Technical Specifications

The following document outlines the software versions and overhead NGINX Service Mesh uses while running.

Software Versions

NGINX Service Mesh requires Kubernetes version 1.16 or newer.

The following table lists the software versions NGINX Service Mesh uses by default.

NGINX Service Mesh Version NGINX Plus (sidecar) Spire Version NATS Prometheus Grafana * Jaeger (Default) * Zipkin *
v1.0 R23 0.12.1 nats:2.1.8-alpine3.11 prom/prometheus:v2.20.1 grafana/grafana:7.5.3 jaegertracing/all-in-one:1.19.2 openzipkin/zipkin:2.21

* - Software not required by NGINX Service Mesh. See Monitoring and Tracing for details on disabling.
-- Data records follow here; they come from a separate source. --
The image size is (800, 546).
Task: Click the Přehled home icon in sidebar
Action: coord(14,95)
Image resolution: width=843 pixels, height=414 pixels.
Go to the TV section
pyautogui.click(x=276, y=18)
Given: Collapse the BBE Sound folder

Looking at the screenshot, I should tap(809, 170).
We run a series of automated tests frequently to ensure the stability and reliability of our mesh. For small to medium deployments (less than 100 pods), we recommend a minimum cluster environment similar to the ones we use in our tests:

Environment Machine Type Number of Nodes
GKE n2-standard-4 (4 vCPU, 16GB) 3
AKS Standard_D4s_v3 (4 vCPU, 16GiB) 3
EKS t3.xlarge (4 vCPU, 16GiB) 3
AWS t3.xlarge (4 vCPU, 16GiB) 1 Control, 3 Workers

Overhead

The overhead of NGINX Service Mesh varies depending on the component in the mesh and the kinds of resources currently deployed. Because the control plane is responsible for holding the state of all managed resources, it will scale linearly with the number of resources being handled - whether those are pods, services, traffic splits, or any other resource under the lens of NGINX Service Mesh. Spire specifically watches for new workloads, which reside 1:1 in every pod deployed, thus will scale as more pods are added to the mesh.
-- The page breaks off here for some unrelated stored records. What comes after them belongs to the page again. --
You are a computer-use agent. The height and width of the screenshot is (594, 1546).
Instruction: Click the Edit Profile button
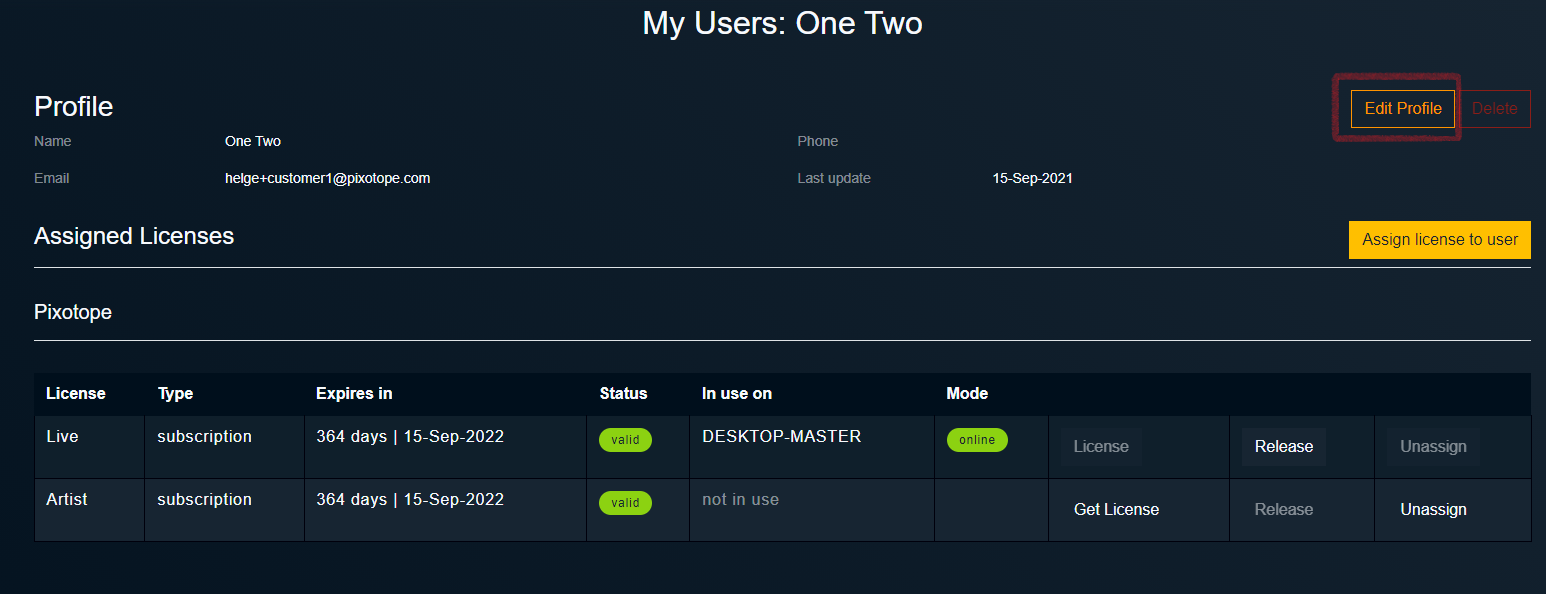pyautogui.click(x=1402, y=108)
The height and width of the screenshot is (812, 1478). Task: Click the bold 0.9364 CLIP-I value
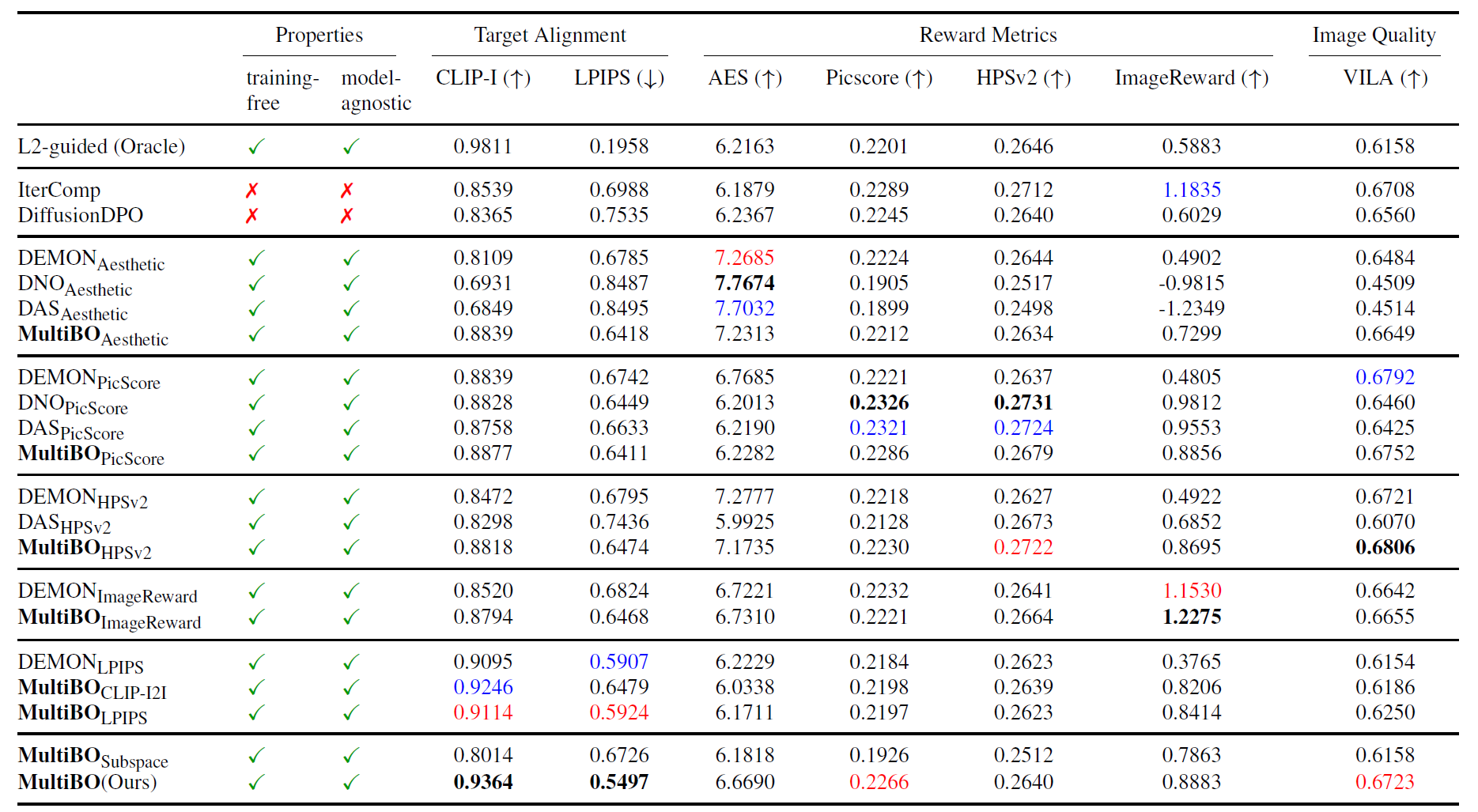pos(482,782)
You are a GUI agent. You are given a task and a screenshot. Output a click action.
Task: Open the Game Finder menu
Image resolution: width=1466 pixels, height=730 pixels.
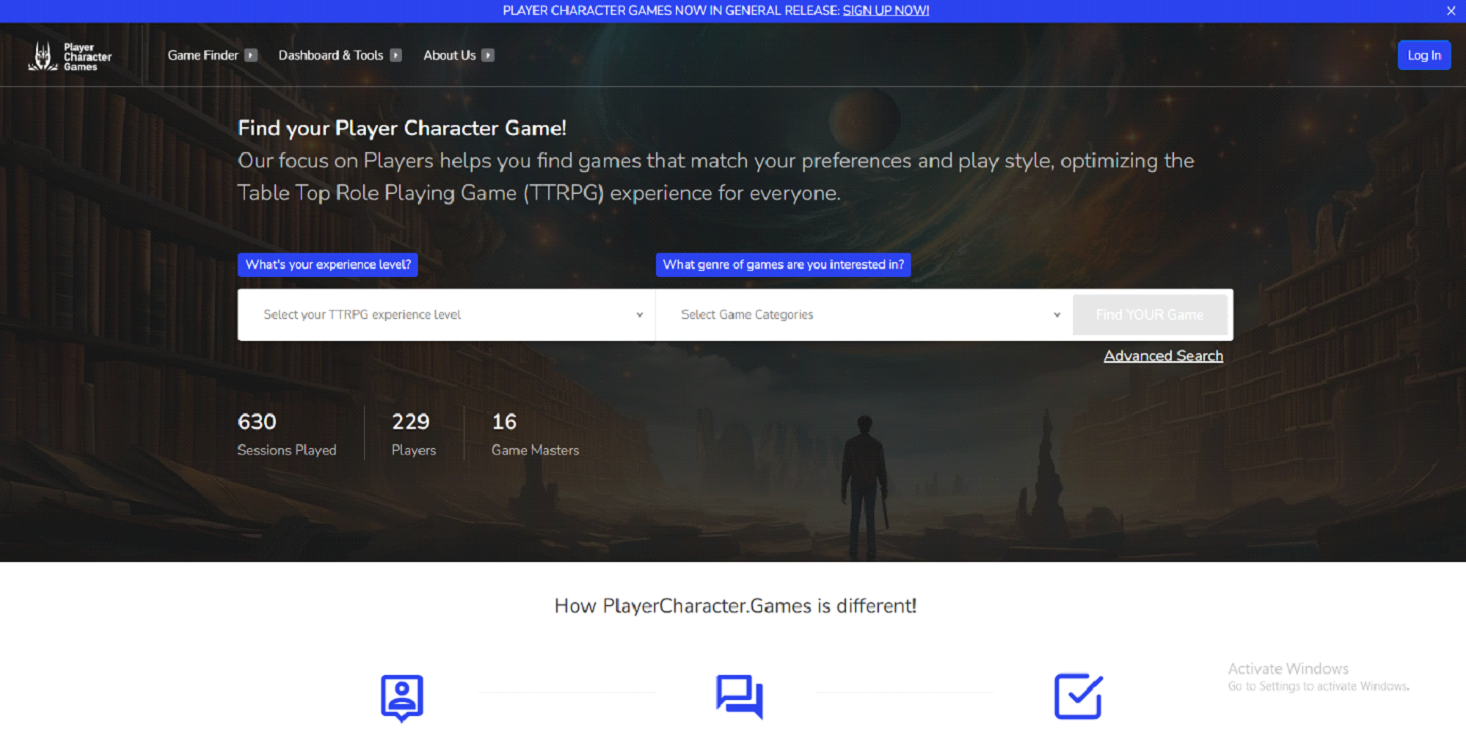[203, 56]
The data plane sidecar must keep track of the other services in the mesh as well as any traffic policies that are associated with it. Therefore, the resource load will increase as a function of the number of services and traffic policies in the mesh. In an attempt to balance the stress on the cluster, we run a nightly test which flexes the most critical components of the mesh. Below are the details of this test, so you may get an idea of the overhead each component is responsible for and size your own cluster accordingly.

Stress Test Overhead

Cluster Information:

  • Environment: GKE
  • Node Type: n2-standard-4 (4 vCPU, 16GB)
  • Number of nodes: 3
  • Kubernetes Version: 1.18.16

Metrics were gathered using the Kubernetes Metrics API. CPU is calculated in terms of the number of cpu units, where one cpu is equivalent to 1 vCPU/Core. For more information on the metrics API and how the data is recorded, see The Metrics API documentation.

CPU

Num Services Control Plane (without metrics and tracing) Control Plane Total Average Sidecar
10 (20 pods) CPU: 0.075 vCPU CPU: 0.095 vCPU CPU: 0.033 vCPU
50 (100 pods) CPU: 0.097 vCPU CPU: 0.431 vCPU CPU: 0.075 vCPU
100 (200 pods) CPU: 0.148 vCPU CPU: 0.233 vCPU CPU: 0.050 vCPU

Memory

Num Services Control Plane (without metrics and tracing) Control Plane Total Average Sidecar
10 (20 pods) Memory: 168.766 MiB Memory: 767.500 MiB Memory: 33.380 MiB
50 (100 pods) Memory: 215.289 MiB Memory: 2347.258 MiB Memory: 38.542 MiB
100 (200 pods) Memory: 272.305 MiB Memory: 4973.992 MiB Memory: 52.946 MiB

Disk Usage

Spire uses a persistent volume to make restarts more seamless. NGINX Service Mesh automatically allocates a 1 Gibibyte persistent volume in supported environments (see our Persistent Storage setup page for environment requirements). Below is the information on the disk usage within that volume. Note the the number of pods are used in this metric because disk usage scales directly with the number of pods in the mesh.

Num Pods Disk Usage
20 4.2 MB
100 4.3 MB
200 4.6 MB